Présentation du paratexte

En 1500, l’humaniste bolonais Giovanni Battista Pio, élève de Béroalde, publie à Milan une copieuse édition des vingt comédies de Plaute. Cette édition se distingue notamment par ses commentaires abondants, la richesse de son paratexte et par la vive polémique qu’elle a ensuite suscitée, à propos des choix philologiques de Pio. Après sa synthèse sur le genre comique, Pio rédige sa propre « Vita Plauti ». Il reprend, et amende pour cela la Vita publiée quelques années plus tôt par Merula, dans l’editio princeps.

Traduction : Mathieu FERRAND

Plauti uita

Vie de Plaute

Plautum nitidissimum linguae latinae patrem comperimus stilo tam grato fuisse et Latinissimo ut Varro undecumque eruditissimus ex Epii Stolonis sententia dixerit musas fore ut latina lingua loquerentur si latine loqui uoluissent.1

Nous savons que Plaute, le père très brillant de la langue latine, écrivait d’une manière si gracieuse et dans un tel latin que Varron, le plus érudit des hommes à tous égards, disait, citant Epius Stolon2, que « les Muses parleraient la langue latine3 si elles voulaient parler latin ».

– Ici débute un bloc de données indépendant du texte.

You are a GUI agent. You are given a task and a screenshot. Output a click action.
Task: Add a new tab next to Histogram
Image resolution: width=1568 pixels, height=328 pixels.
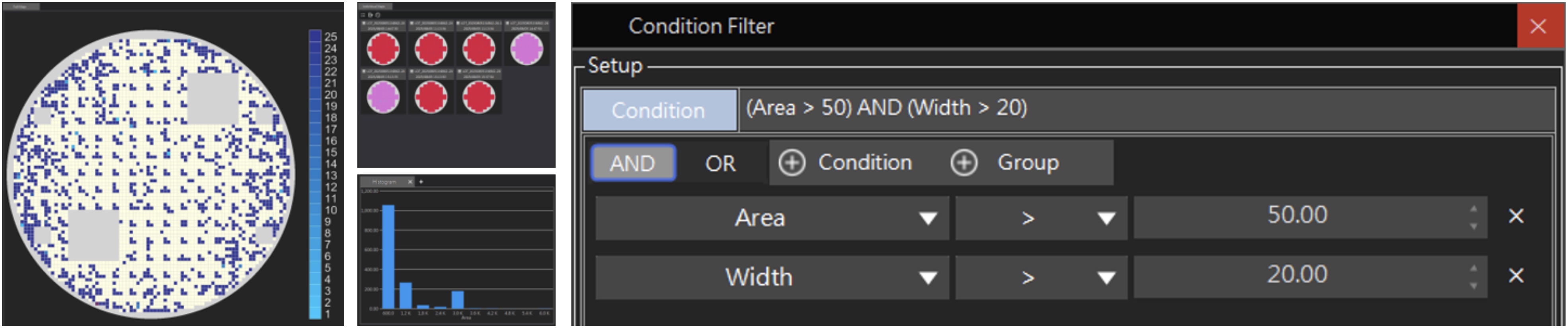point(421,182)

Regnauit in scenali pupito non tam ut Merula Georgius nullo autore blatit quintodecimo post Hannibalem anno, etiam si hoc Eusebius cui non in omnibus inhaereo profligatum anno, quam detonantibus Poenorum bellicis procellis et crudescentibus cuius rei argumento est ipse sic scribens in Poenulo :

Il triompha sur la scène non pas, comme Georges Merule4 le prétend sans citer ses sources, quinze ans après Hannibal –même si Eusebius5, avec lequel je ne suis pas toujours d’accord, rapporte aussi qu’il est mort cette année-là – mais quand les orages de la guerre punique grondaient et faisaient rage, ce dont Plaute lui-même témoigne en écrivant, dans le Poenulus :

« Vincite ut fecistis ante hac et Poeni uicti poenas sufferant ». 6

« Soyez victorieux comme vous l’avez été jusqu’ici et que les Carthaginois vaincus reçoivent leur châtiment ».

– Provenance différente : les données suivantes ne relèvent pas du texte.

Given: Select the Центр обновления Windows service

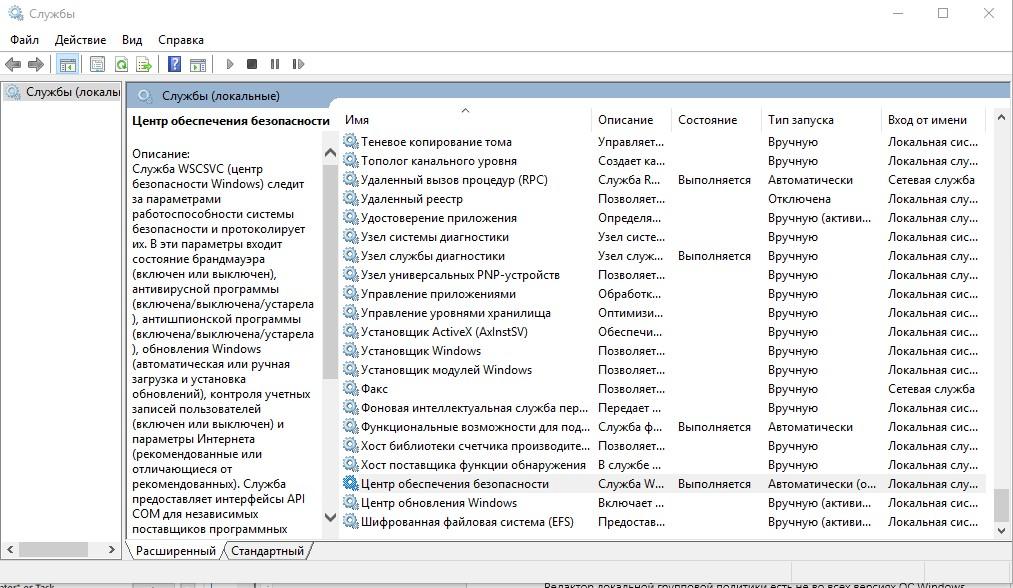Looking at the screenshot, I should [x=438, y=503].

Varro cum ceteris posteritati commendauit Plautum, pecunia omni cum puluiculo naufragio amissa posteaquam Romam reuenit ob quaerendum uictum ad circumagendas molas quae trusatiles appellantur operam pistori locasset, in pistrino saturionem et addictum et tertiam quandam fabulam cuius nomen non legitur scribsit.7

Varron, entre autres choses, a transmis à la postérité que, comme Plaute, ayant perdu tout son argent jusqu’au dernier sous dans un naufrage, après qu’il fut revenu à Rome avait loué ses services à un boulanger, pour gagner sa pitance, afin de tourner la meule que l’on dit « à bras », il écrivit au moulin le Saturion et l’Insolvable et une troisième pièce dont on ne connaît pas le nom.

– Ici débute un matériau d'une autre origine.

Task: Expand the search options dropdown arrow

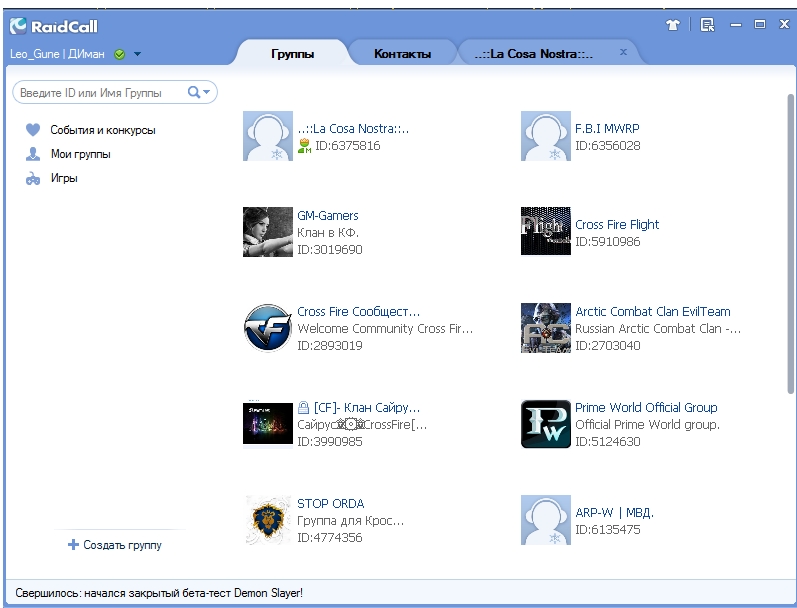Action: tap(207, 93)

De molis trusatilibus his meminit Calphurnius cum ait « Vilia cum subigit manualibus ordea saxis » 8.

De ces meules à bras, Calphurnius rappelle le souvenir en disant « quand il place de l’orge commune entre deux pierres à mains ».

Epitaphistam iussit iis enicalibus uersibus suum sibi sepulcrum insigniri :

Plaute ordonna que cette épitaphe soit inscrite pour lui sur son tombeau, avec ces vers :

Postquam est morte captus Plautus : Comoedia luget, scaena est deserta, Deinde risus, ludus iocusque et numeri Innumerique simul omnes collacrimauerunt. 9

« Après que Plaute a été emporté par la mort La Comédie pleure, la scène est déserte, Enfin les rires, les jeux, les ébats, les vers La prose, tous, de concert, ont versé des larmes. »

Gellius annotauit Marcum Varronem scripsisse Plautium fuisse quempiam poetam comoediarum cuius quando fabule Plauti inscriptae forent acceptas esse quasi plautinas cum essent non a Plauto plautinae sed a Plautio plautianae 10 uocandae.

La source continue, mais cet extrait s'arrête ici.